The establishment of specialised anti-corruption courts in Zimbabwe is a positive step in the adjudication of corruption cases. However, it is crucial to adopt measures that will further strengthen the anti-corruption courts and their contribution to the broader anti-corruption agenda. Among the recommendations:

  • Build the capacity and expertise of investigators, prosecutors, and the judicial officers who operate the anti-corruption courts.
  • Strengthen the framework for coordination between state anti-corruption agencies.
  • Develop and adopt comprehensive whistle-blower and witness protection legislation and establish the necessary institutional frameworks.

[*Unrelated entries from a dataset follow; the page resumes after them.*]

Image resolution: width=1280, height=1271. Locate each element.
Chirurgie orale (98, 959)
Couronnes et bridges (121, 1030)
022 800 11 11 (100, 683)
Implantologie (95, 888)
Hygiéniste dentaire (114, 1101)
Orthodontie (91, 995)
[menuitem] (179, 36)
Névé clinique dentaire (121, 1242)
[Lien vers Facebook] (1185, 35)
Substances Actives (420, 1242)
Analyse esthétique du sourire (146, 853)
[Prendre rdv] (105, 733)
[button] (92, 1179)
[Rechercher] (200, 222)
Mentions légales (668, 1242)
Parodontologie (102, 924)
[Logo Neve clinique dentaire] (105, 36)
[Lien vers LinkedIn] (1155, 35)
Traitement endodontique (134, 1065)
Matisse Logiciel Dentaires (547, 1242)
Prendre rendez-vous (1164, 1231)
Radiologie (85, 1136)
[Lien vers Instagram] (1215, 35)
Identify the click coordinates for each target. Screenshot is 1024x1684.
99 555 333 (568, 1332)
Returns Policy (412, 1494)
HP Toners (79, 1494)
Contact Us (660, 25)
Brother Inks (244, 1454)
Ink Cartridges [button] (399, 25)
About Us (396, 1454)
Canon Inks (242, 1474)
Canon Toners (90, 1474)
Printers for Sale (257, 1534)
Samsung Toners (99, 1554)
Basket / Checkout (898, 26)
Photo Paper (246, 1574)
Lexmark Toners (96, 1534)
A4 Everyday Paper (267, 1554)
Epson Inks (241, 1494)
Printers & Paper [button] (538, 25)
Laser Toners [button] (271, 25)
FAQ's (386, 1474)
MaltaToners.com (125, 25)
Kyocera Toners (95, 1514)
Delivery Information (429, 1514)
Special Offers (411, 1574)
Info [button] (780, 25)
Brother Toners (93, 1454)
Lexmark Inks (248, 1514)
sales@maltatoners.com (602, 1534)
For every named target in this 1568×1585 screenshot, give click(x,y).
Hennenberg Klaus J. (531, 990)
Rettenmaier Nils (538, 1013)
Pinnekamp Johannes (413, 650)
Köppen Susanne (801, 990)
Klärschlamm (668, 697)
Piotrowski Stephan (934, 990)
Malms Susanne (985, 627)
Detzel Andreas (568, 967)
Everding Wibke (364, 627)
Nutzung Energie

Over and above these recommendations, it is critical that steps be taken to ensure the judicial and prosecutorial independence of the anti-corruption courts, as defined in the Constitution. For many Zimbabweans, the true measure of the courts’ success will be their record in countering impunity in cases involving corrupt senior public officials and political elites.

  1. Taruvinga 2018.
  2. OPC 2018; see also Maodza 2018.
  3. Magaisa 2016.
  4. 2005: 2.
  5. In terms of section 171(1)(c) of the Constitution of Zimbabwe (No. 20) Act 2013, the High Court may decide constitutional matters except those that only the Constitutional Court may decide.
  6. 2016:7.



This U4 Brief is based on interviews conducted with experts in the Zimbabwean government and judiciary and in the Law Society of Zimbabwe between December 2020 and March 2021. Due to the sensitivity of the topic, the experts requested that they not be identified by name. U4 and the author thank Blessing Gorejena, Derek Matyszak, and Justice Mavedzenge for their insightful and constructive comments on an earlier draft of this paper.